:: Passage provided
Khelaghor is an 2020 Indian Bengali language Romantic Thriller Drama television series that premiered on 30 November 2020 on Bengali General Television Entertainment Channel Star Jalsha and it also available on the digital platform Disney+ Hotstar. The show is produced by Snehasish Chakraborty of Blues Productions and stars Swikriti Majumder and Syed Arefin in lead roles. On 8 August 2022, an Odia dubbed version of this show was premiered on Star Kiran. After a successful run of almost two years, the show went off-air on 4 September 2022.

Plot
The story involves a rich girl Purna Chatterjee who gets accidentally married to an uneducated vagabond Shantu Gunda, a goon living in a slum in a twist of fate. 
Shantu, once a bright student Digbijoy Roy, gets jailed for 3 years for a crime he committed accidentally and later gets hired by Gogon Makhal, the leader of a local political party. Purna is the daughter of Justice Barun Chatterjee, the judge responsible for Shantu's imprisonment. Born and brought up conservatively, she never thought of meeting a man and falling in love with him, thus agreeing for an arranged marriage with Ritam. Shantu, on the other hand applies sindoor on Purna's forehead in a fit of rage just to prove his point about marriage, but he later regrets it. Though shocked and distraught at first, Purna leaves Ritam on the very ritual whereas Ritam supports Purna and says he loves her irrespective of the accidental sindur which is not really a marriage by law. But Purna forcefully enters in the slum as a newly wed bride, much to the chagrin of her father as well as Shantu. Ritam continues to love her but Purna ignores him and keeps chasing Shantu, who is also loved secretly by his childhood friend Radha. However, destiny makes many events occur in the life of Shantu and Purna which eventually make them both gets close to each other.
::::
:: Source data
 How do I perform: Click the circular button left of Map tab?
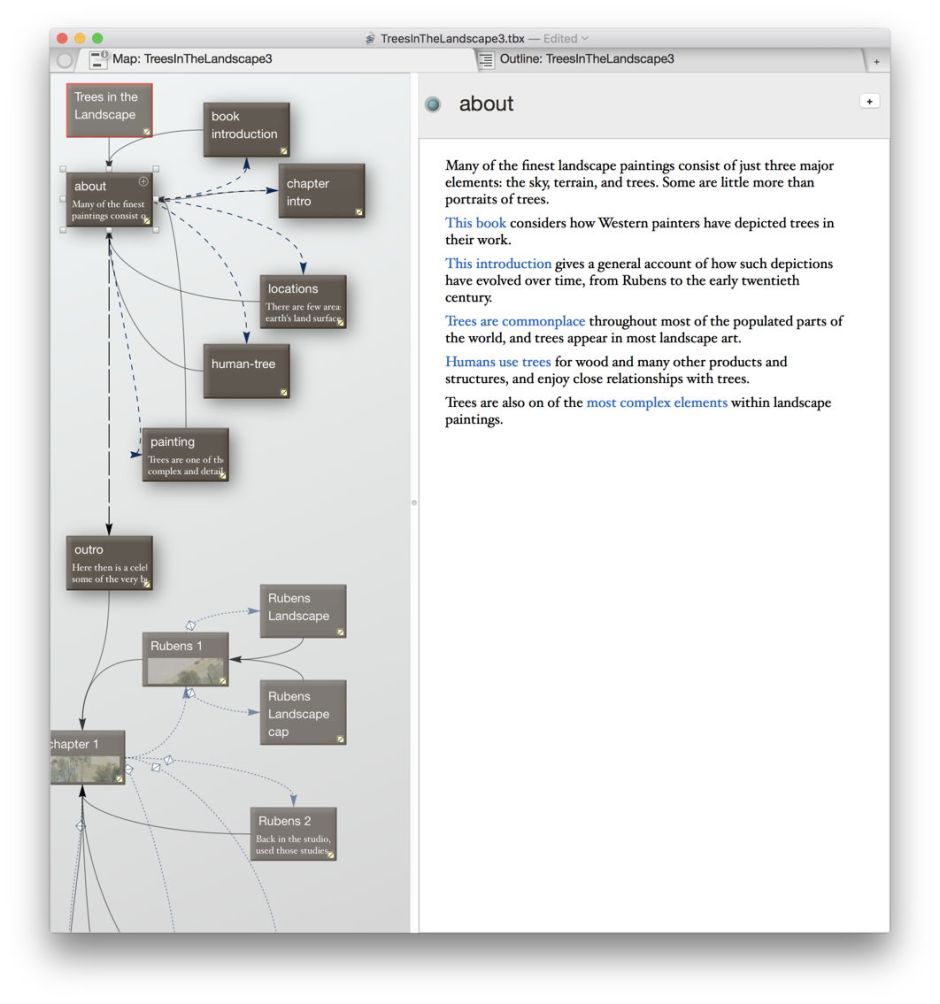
::::
Stated problem:
Answer these questions using the Khelaghor text above:
(a) On which channel did the Odia dubbed version premiere?
(b) What is the full name and title of Purna's father?
(c) For how many years was Shantu jailed?

The response:
(a) Star Kiran
(b) Justice Barun Chatterjee
(c) 3 years